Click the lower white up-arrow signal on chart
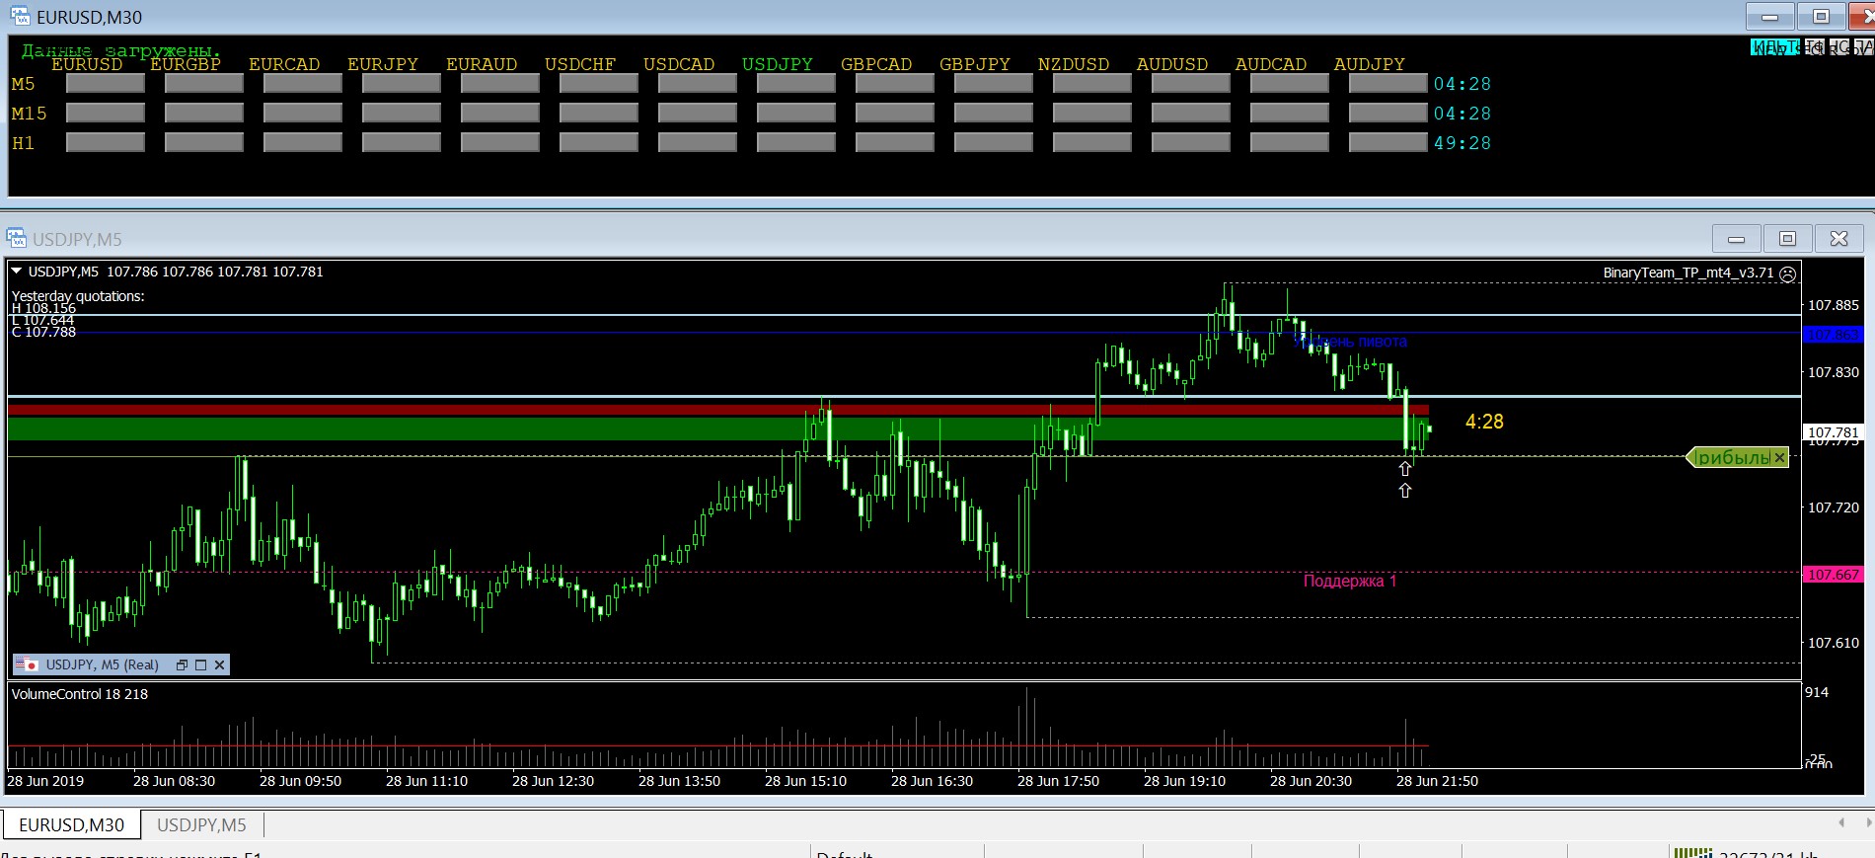The width and height of the screenshot is (1875, 858). (x=1404, y=491)
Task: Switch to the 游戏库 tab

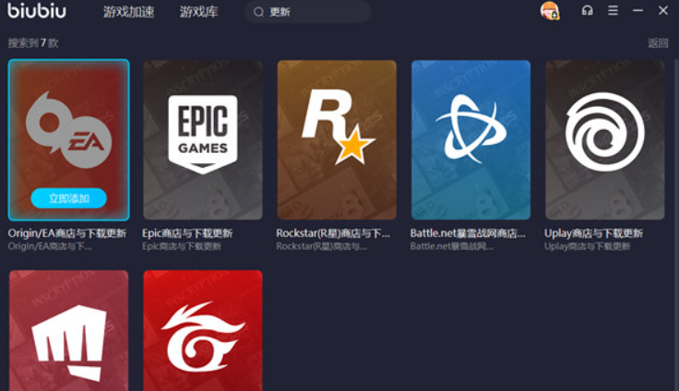Action: 198,12
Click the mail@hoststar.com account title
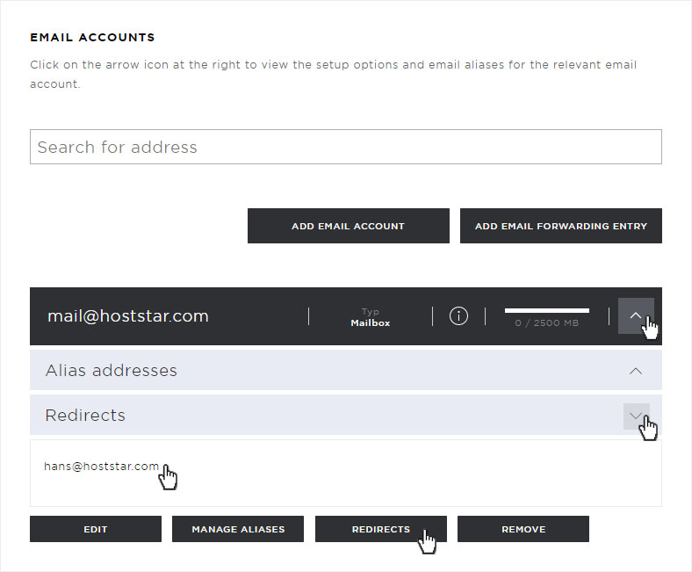 click(128, 315)

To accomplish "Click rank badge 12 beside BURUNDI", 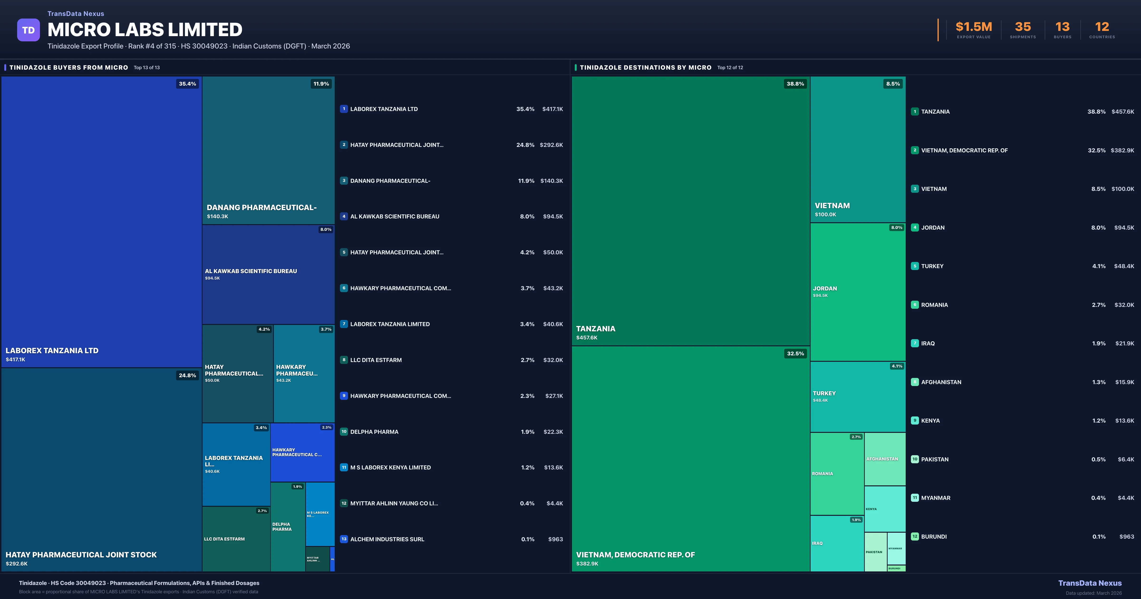I will (x=915, y=537).
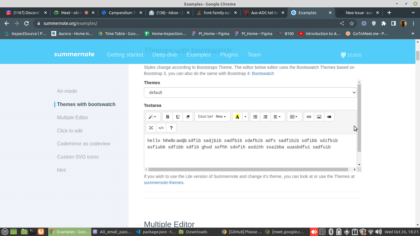This screenshot has width=420, height=236.
Task: Toggle fullscreen mode in the editor
Action: [x=151, y=128]
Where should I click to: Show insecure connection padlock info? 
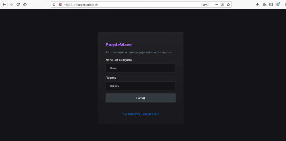(x=60, y=4)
:::::
=== Task statement ===
Copy out the lines word for word, starting at the very first line and ending at the line that contains "click(128, 315)", with both ends included. Leave the pictures out of your answer.

=== Answer for the task ===
Click the lower white up-arrow signal on chart
The width and height of the screenshot is (1875, 858). (x=1404, y=491)
Task: Switch to the 游戏库 tab

Action: 198,12
Click the mail@hoststar.com account title
 click(128, 315)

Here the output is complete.